Revision as of 15:00, 16 October 2012

Project changed to "bitext extraction from Weibo"

Team members

Project Summary

Parallel corpora constitutes a valuable resource to Machine Translation. These are used to train translation models in statistical Machine Translation, build bilingual dictionaries, and most importantly used to evaluate translation systems. However, state-of-the-art machine translation systems (such as Google Translate) are not suited for translating short messages. One of the main reasons, is the use of colloquial language (He ain 't about that “ team no sleep ” life . Gotcha DJ Irie . photobombed . . . love - Dwayne Wade). More importantly, the research on translation of short messages is scarce, and we believe that one of the reasons is the fact that there is no gold standard for evaluating the quality of such messages.

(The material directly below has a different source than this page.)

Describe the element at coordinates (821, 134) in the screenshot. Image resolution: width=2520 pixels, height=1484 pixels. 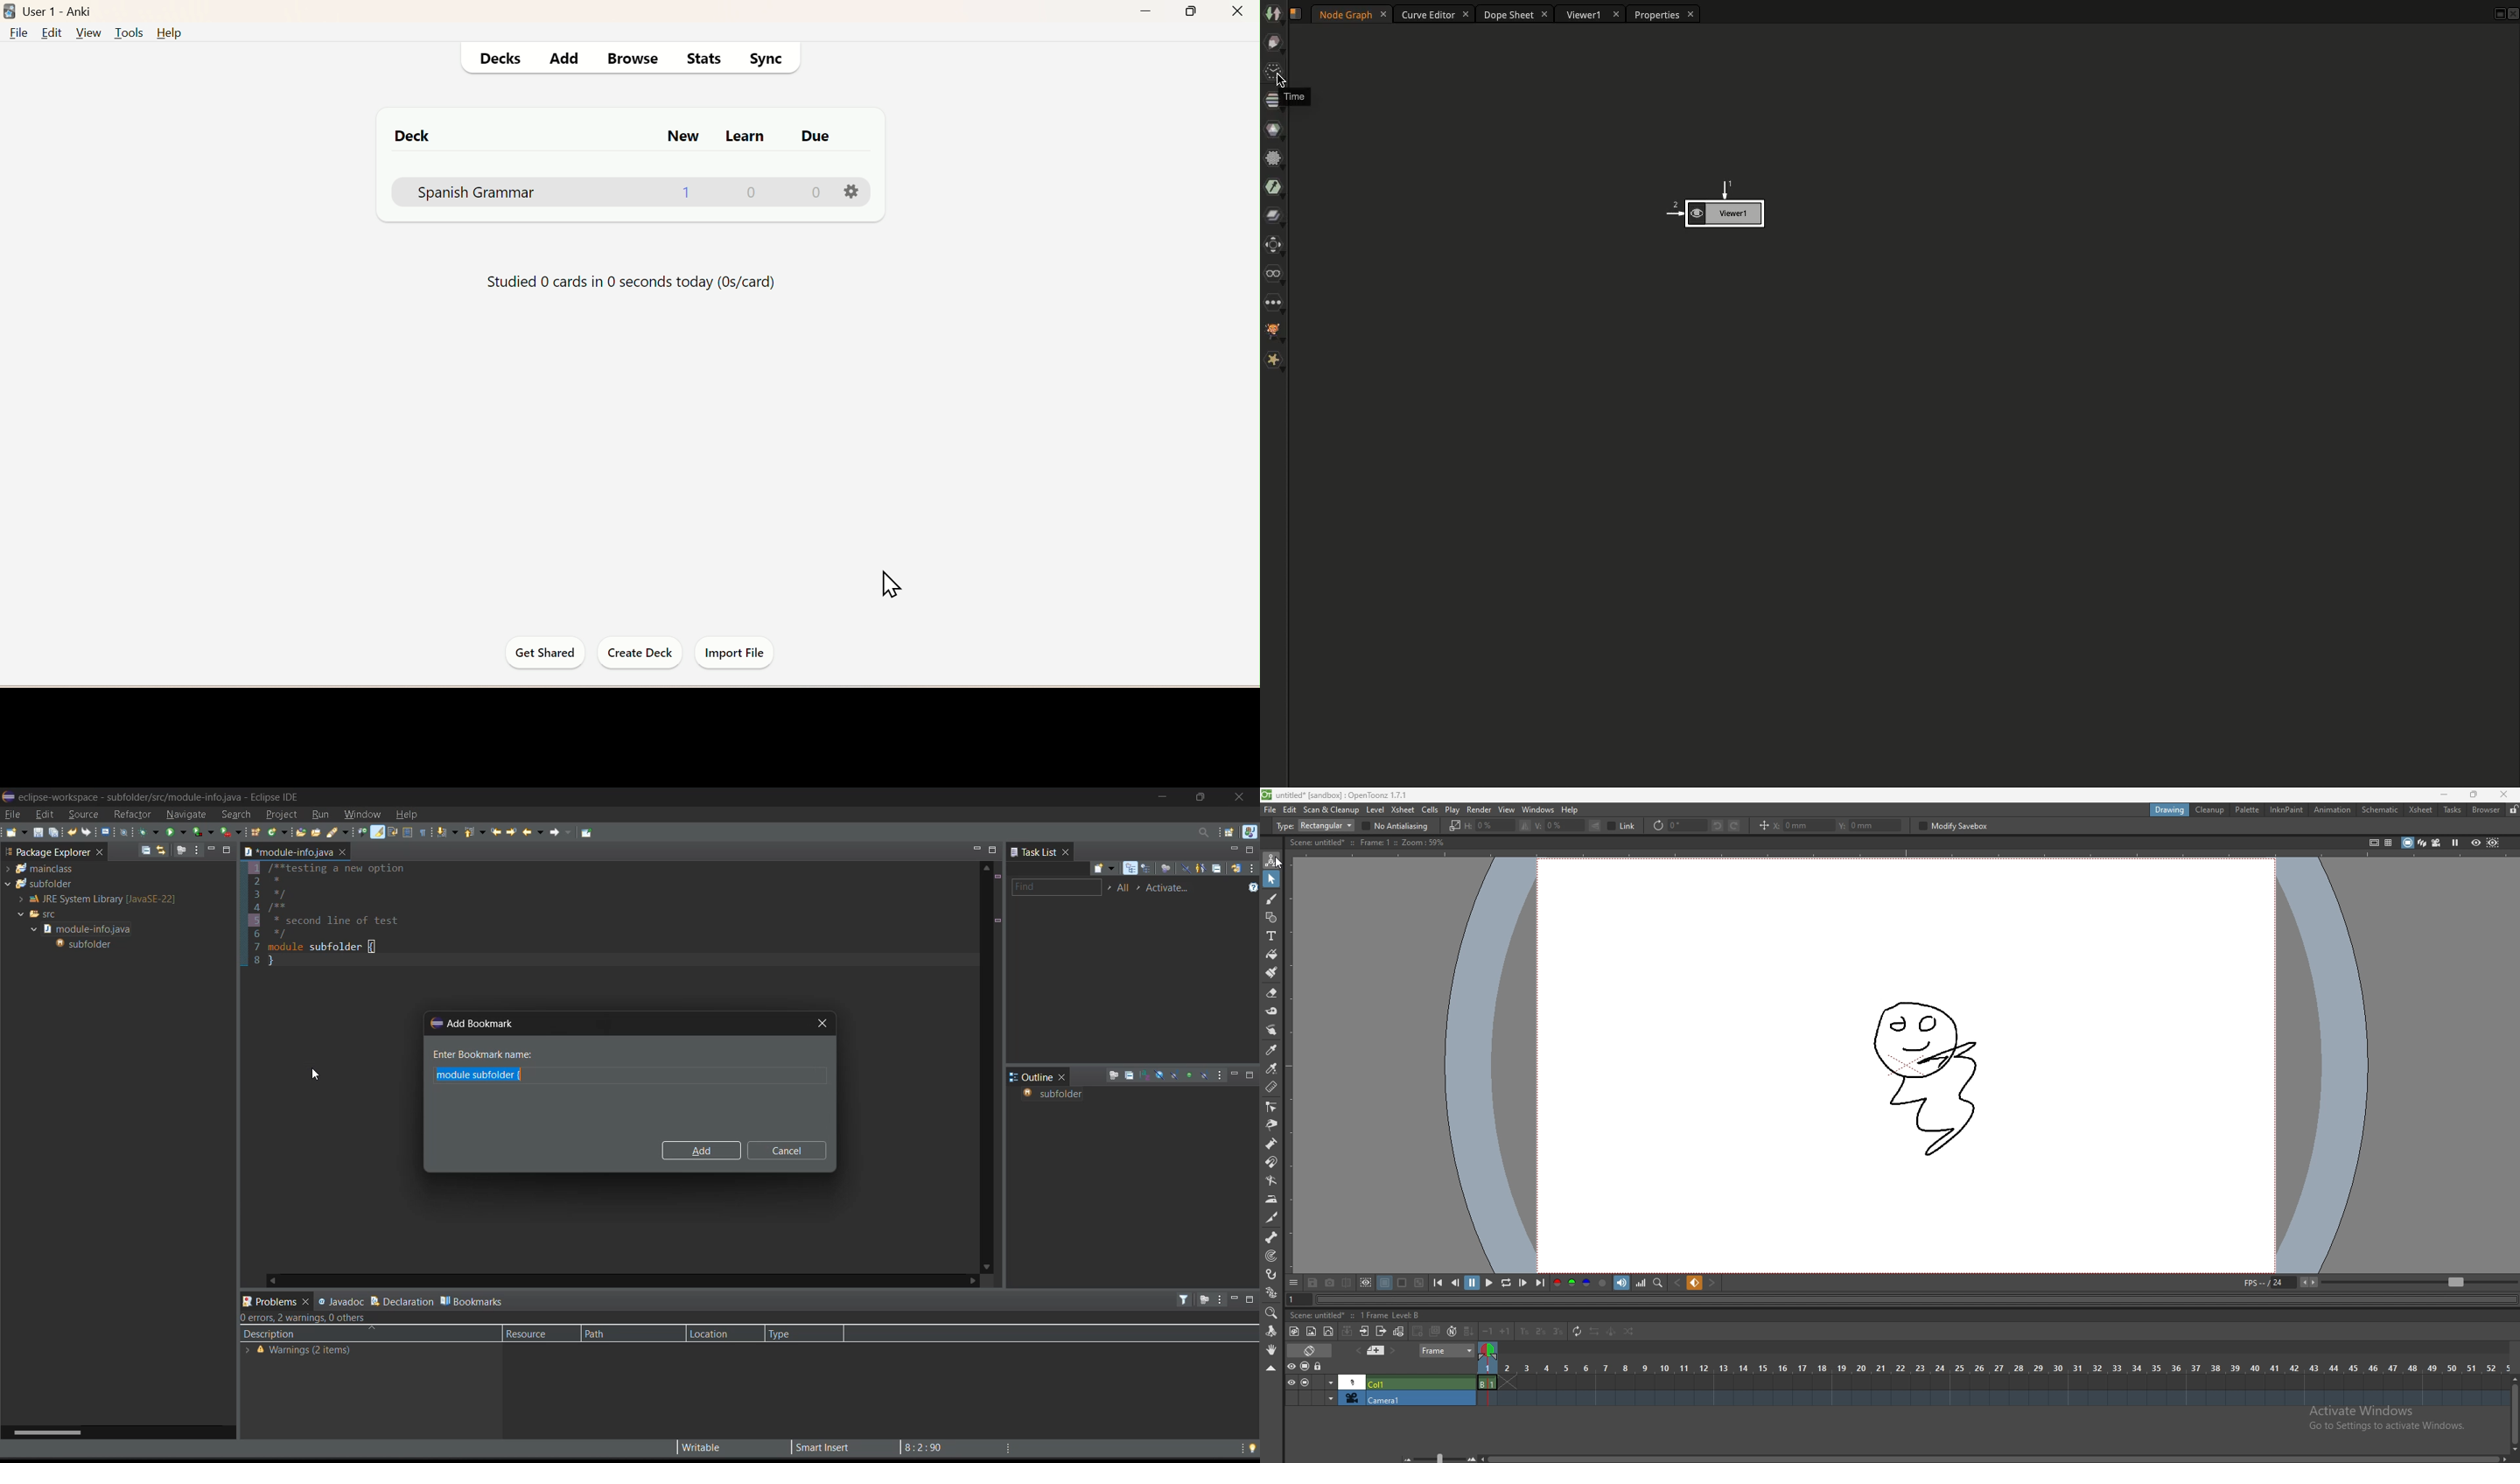
I see `Due` at that location.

In this project, we will show how to build an Mandarin-English parallel corpora from Weibo messages. We leverage the fact that some users tend to translate their messages from Chinese to English and vice-versa. For instance, pop stars such as Snoop Dogg post messages in English and their translations in Mandarin (Shout out 2 Kelly Monaco on DWTS! Good lucc. Keep em bouncn! U got it! - 为Dancing with the Stars的Kelly Monaco加油!祝你好运。舞翻全场吧!你行的!). Although, the number of such users is extremely small, given the vastitude of messages in Weibo (8 times larger than Twitter), we can definately to build a 1000 sentence pair gold standard. Furthermore, we expect to be able to extract more than 1M sentence pairs for translation model building purposes. Such a feat could definately promote the field of short message translation.

Dataset

To obtain the Weibo corpora, we will use the search API provided by Weibo to crawl messages.

Task

There are 3 components in this work. Extraction of messages, detection of parallel data, and sentence alignment.

First, we will have to build an client API to retrieve messages. This raise some questions on the best approach to find users that can potentially write parallel messages. One way is to check whether users that translate their messages live in US, and thus need to translate their messages in multiple languages, another is to find one user that writes parallel messages and search if his friends/followees have the same behavior.

Secondly, we will have to filter the messages we collect so that we discard messages that are not parallel. This can be done using heuristics and bilingual dictionaries. First, we can check the ratio between chinese characters and english words. Also, we can check using a dictionary, how many words map to each other.

The main problem with this second heuristic is that the boundary between the source and the target sentences is not defined (or not always defined in the same way). Thus, the second step is highly correlated to the third step, where we need to find the best boundary to split the message between the source side and the target side.

Evaluation

We will choose 1000 messages and split the source and target sides manually. Then, we will test the precision and recall of our system on the detection of parallel messages. In theory, given the large mass of messages, we believe that our system should be tuned for precision for building a testset. As the training set, statistical models tend to be tolelant to noise, thus precision wouldn't be very important.

Furthermore, we should test if we can build a model using the parallel data that can obtain better results than state-of-the-art systems trained on huge amounts of data such as Google Translate.